##### DATA PROVIDED

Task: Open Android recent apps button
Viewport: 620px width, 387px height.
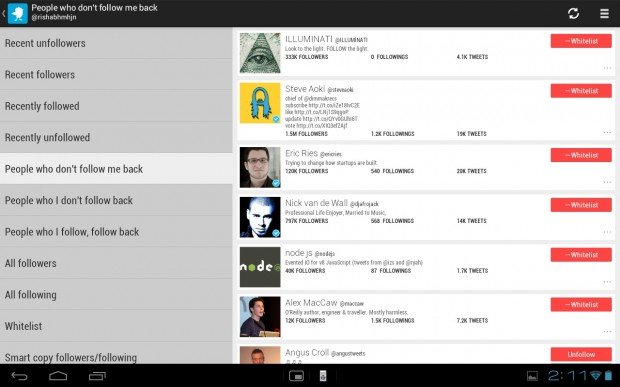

##########
##### DATA PROVIDED

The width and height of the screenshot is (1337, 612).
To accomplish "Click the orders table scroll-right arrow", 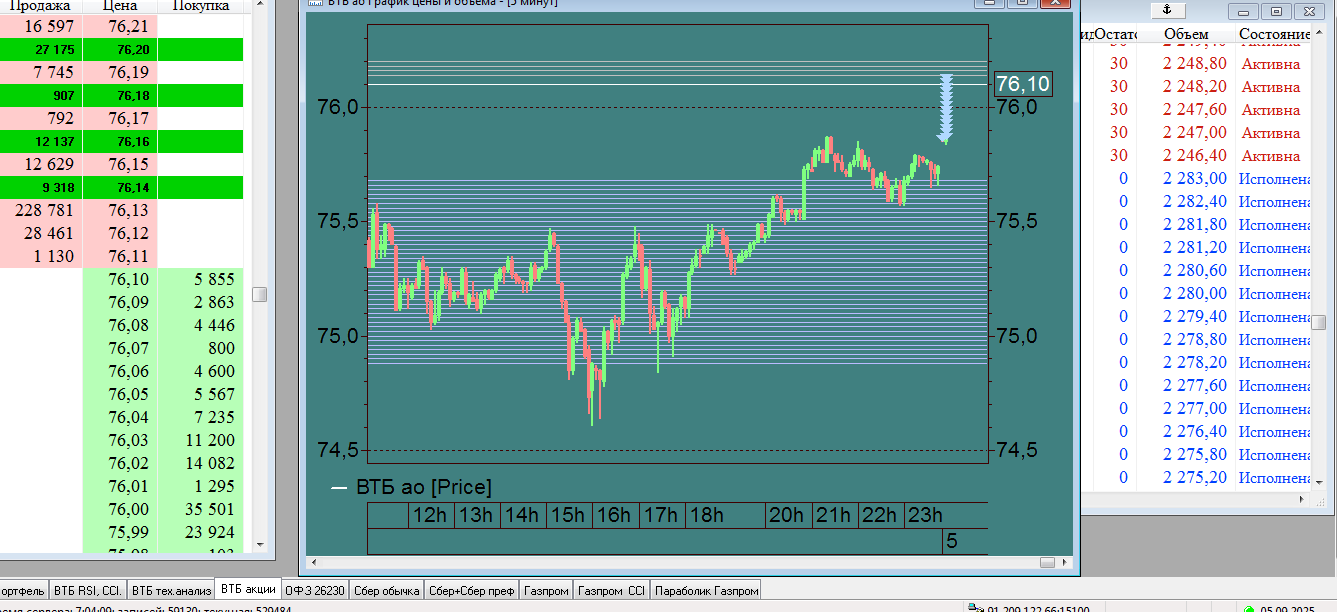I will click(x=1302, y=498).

##########
##### DATA PROVIDED

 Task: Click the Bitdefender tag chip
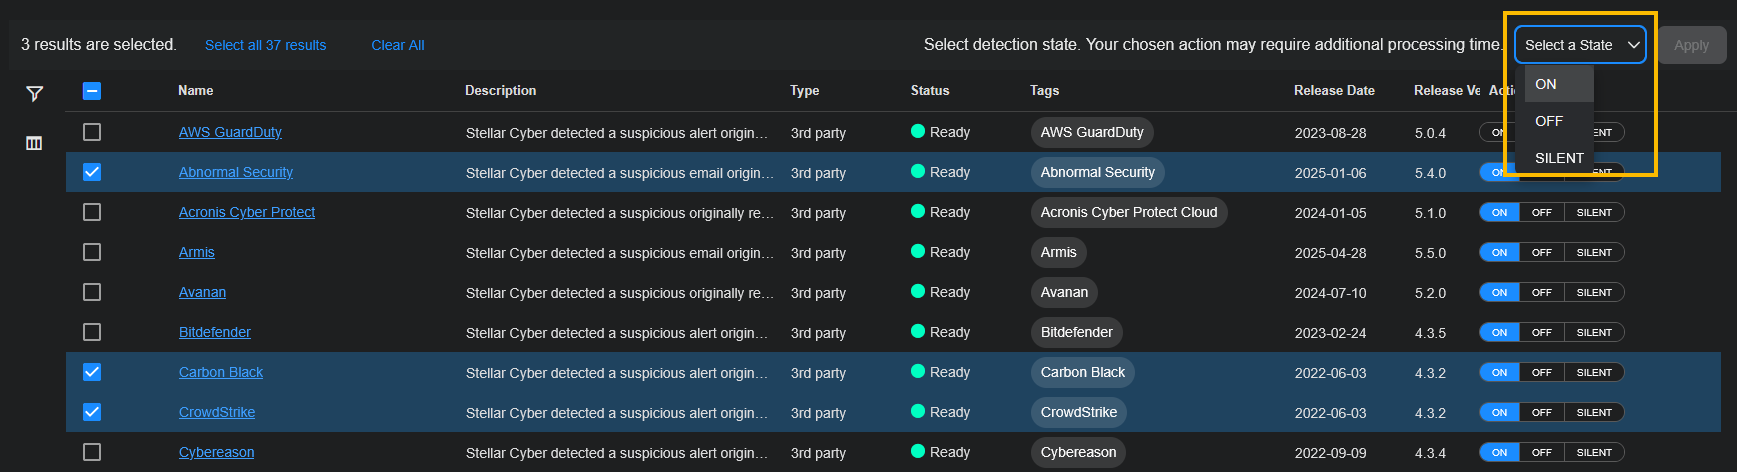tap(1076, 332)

##########

■ PROBLEM DETAILS
Going through the records above, state how many lines carry "height", with no other text.

■ SOLUTION
2